GOAL OF THE EXERCISE: Write out the lines of the listing word for word, starting at the line containing "Pin the TKNOSService.cpp tab" and ending at the line containing "[x=717, y=160]", both included. Omit the pictures from your answer.

[Begin]

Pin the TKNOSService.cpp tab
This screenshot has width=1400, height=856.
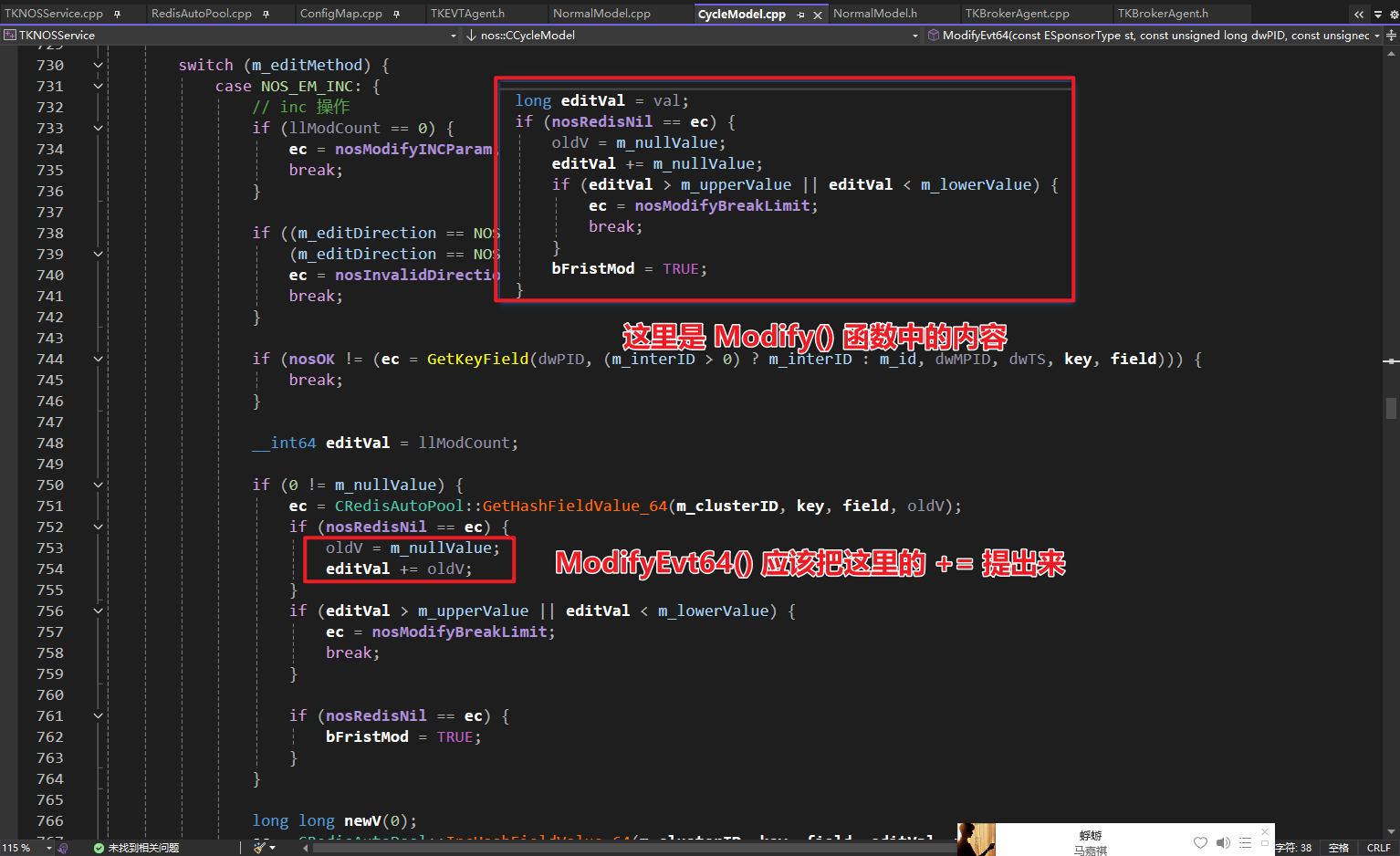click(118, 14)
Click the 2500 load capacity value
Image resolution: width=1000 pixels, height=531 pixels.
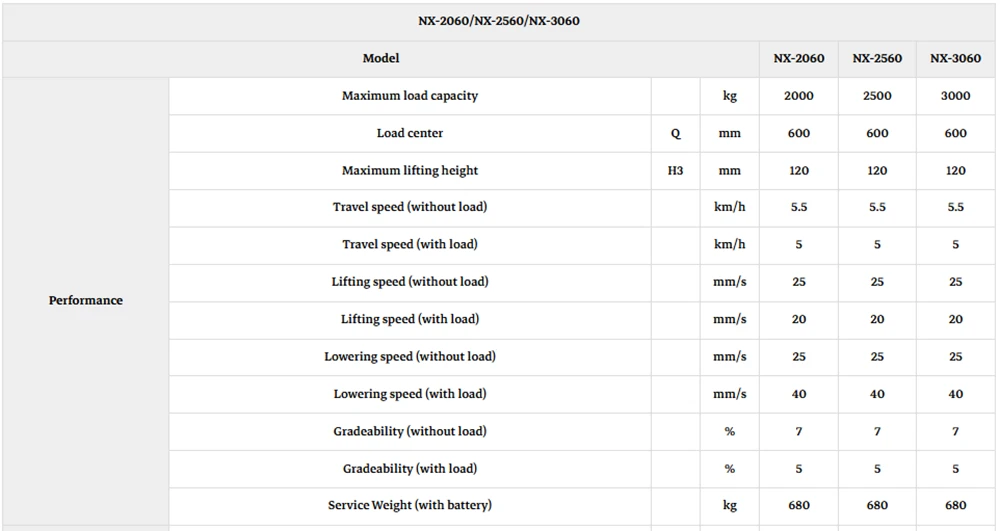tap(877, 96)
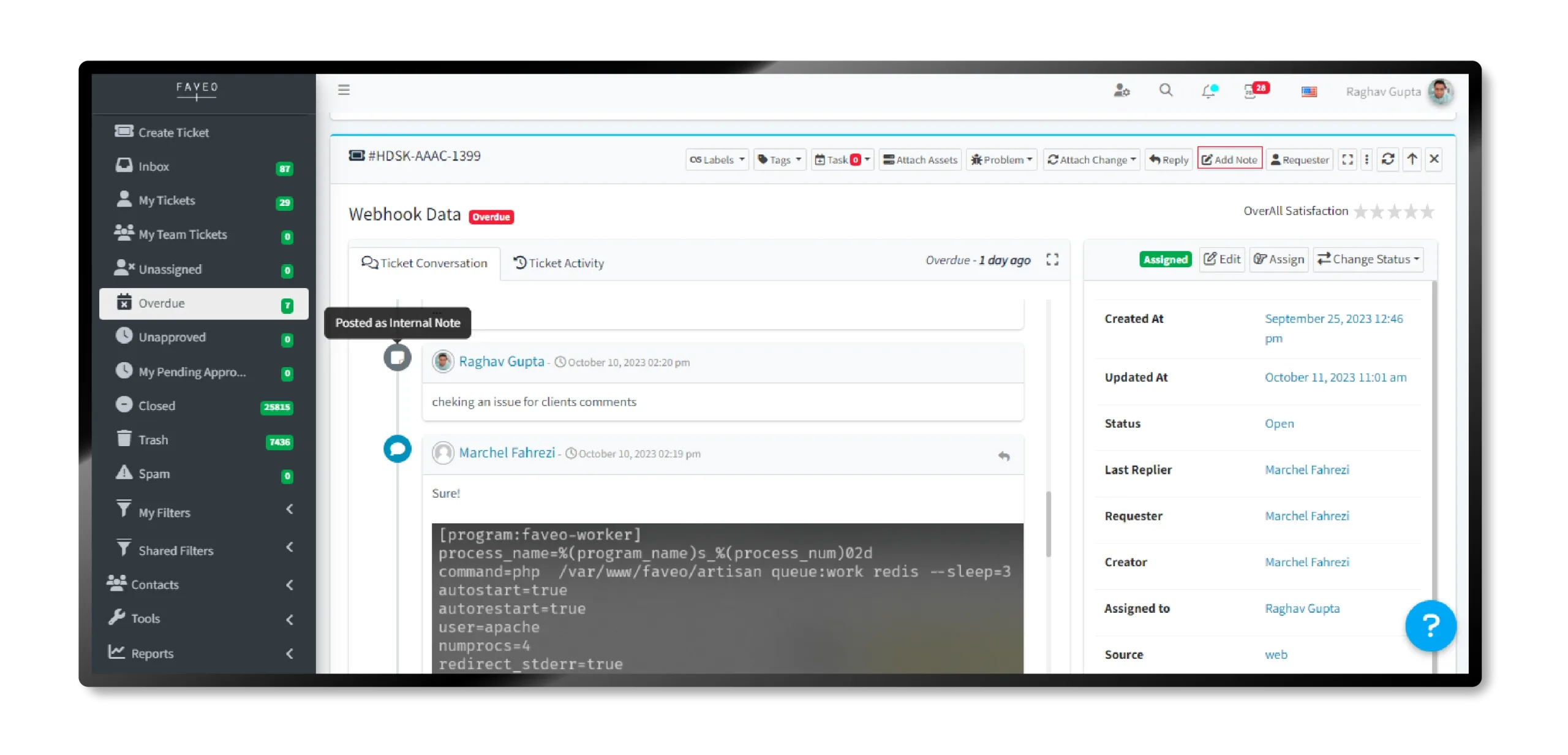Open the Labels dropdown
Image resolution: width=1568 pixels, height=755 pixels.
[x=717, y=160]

[End]
[Begin]

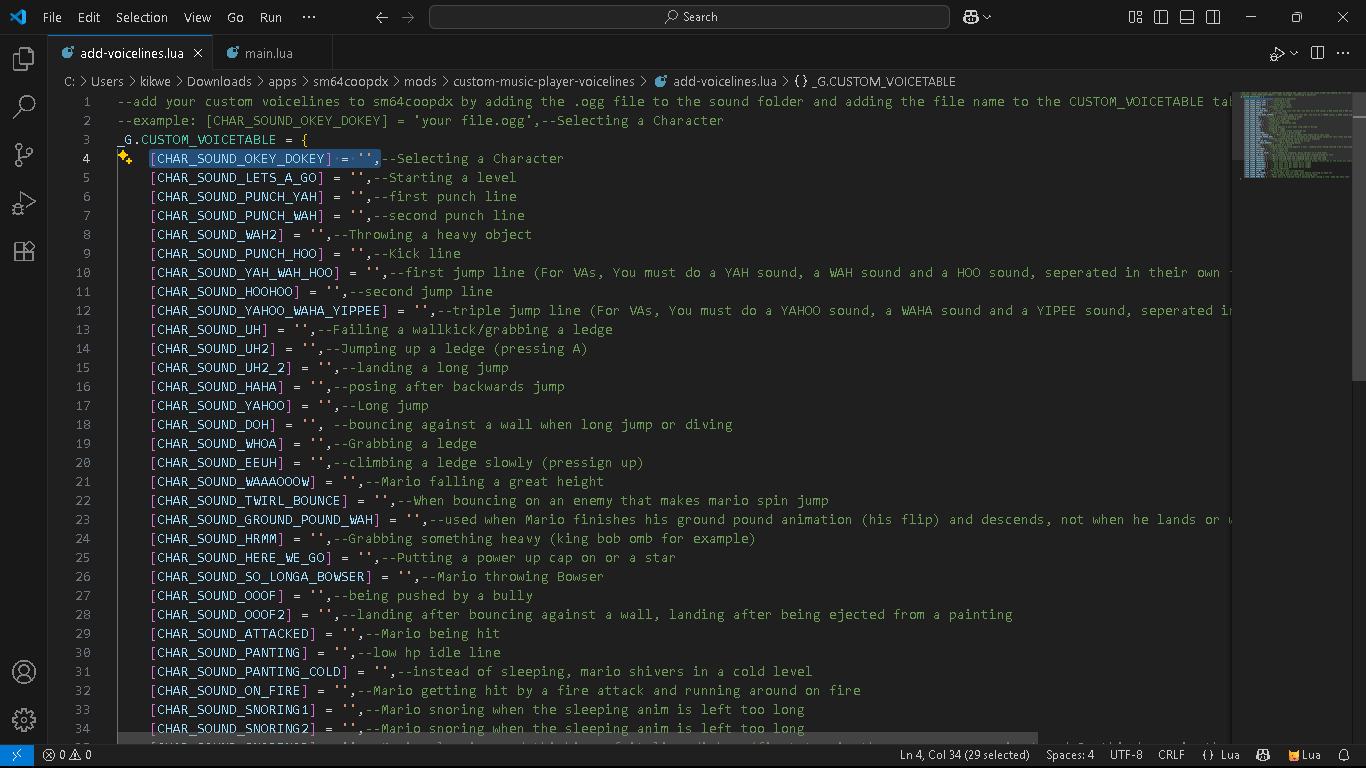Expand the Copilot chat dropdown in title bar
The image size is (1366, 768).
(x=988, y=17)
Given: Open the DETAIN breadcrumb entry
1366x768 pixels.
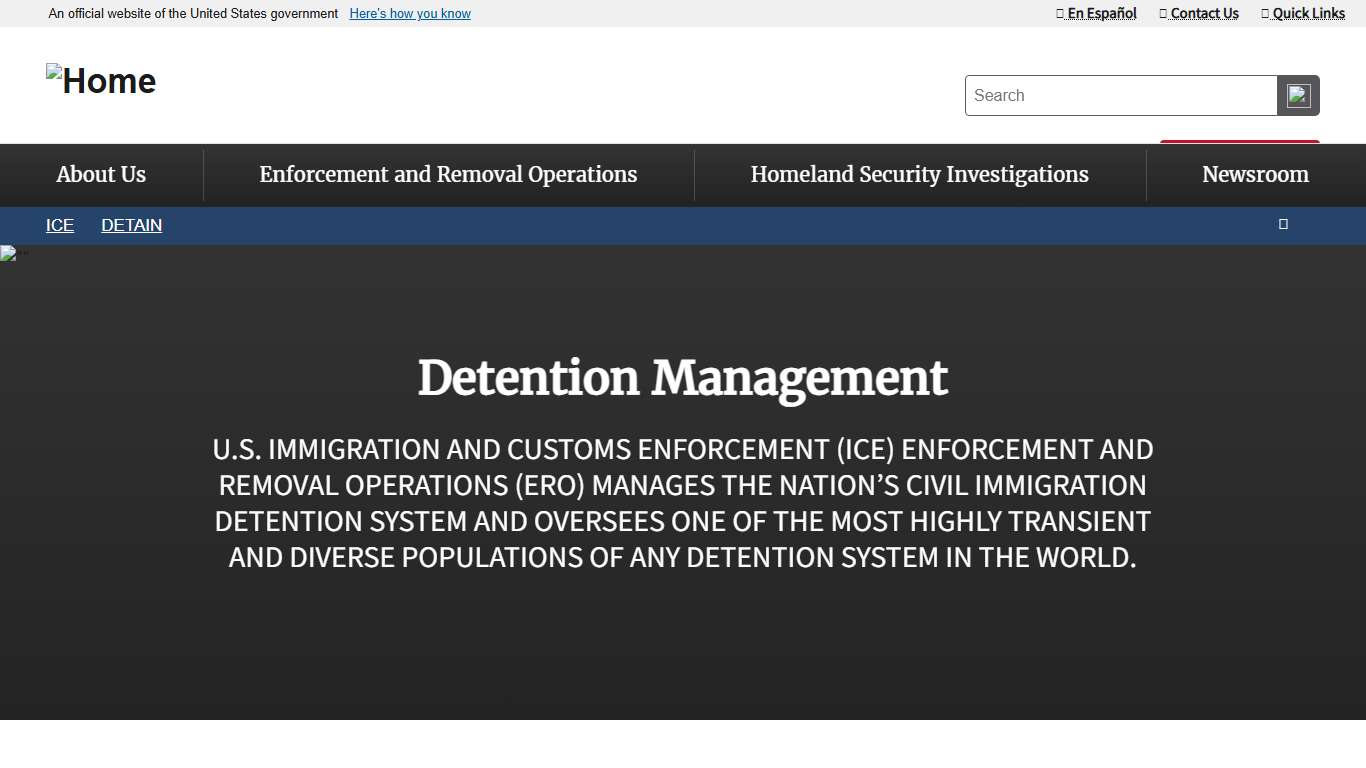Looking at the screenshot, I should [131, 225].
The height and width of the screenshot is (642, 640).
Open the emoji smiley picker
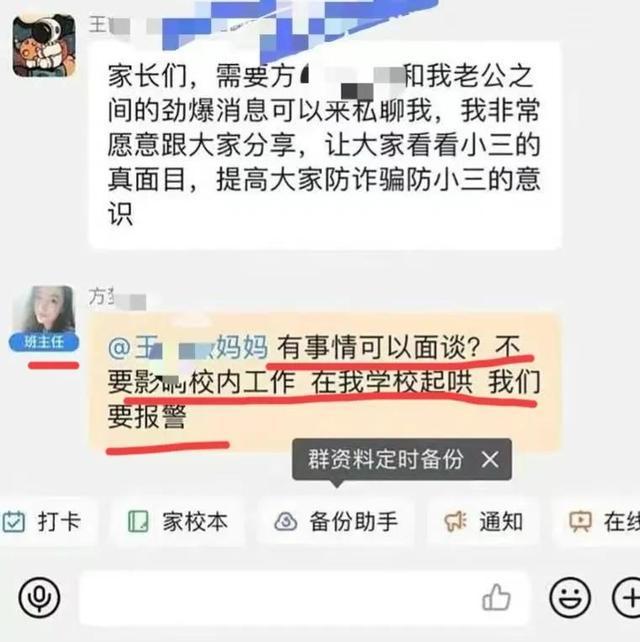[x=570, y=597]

[End]

WRITTEN SOLUTION:
Pin the TKNOSService.cpp tab
This screenshot has width=1400, height=856.
click(118, 14)
Click the 2500 load capacity value
Image resolution: width=1000 pixels, height=531 pixels.
tap(877, 96)
Open the Labels dropdown
Image resolution: width=1568 pixels, height=755 pixels.
[x=717, y=160]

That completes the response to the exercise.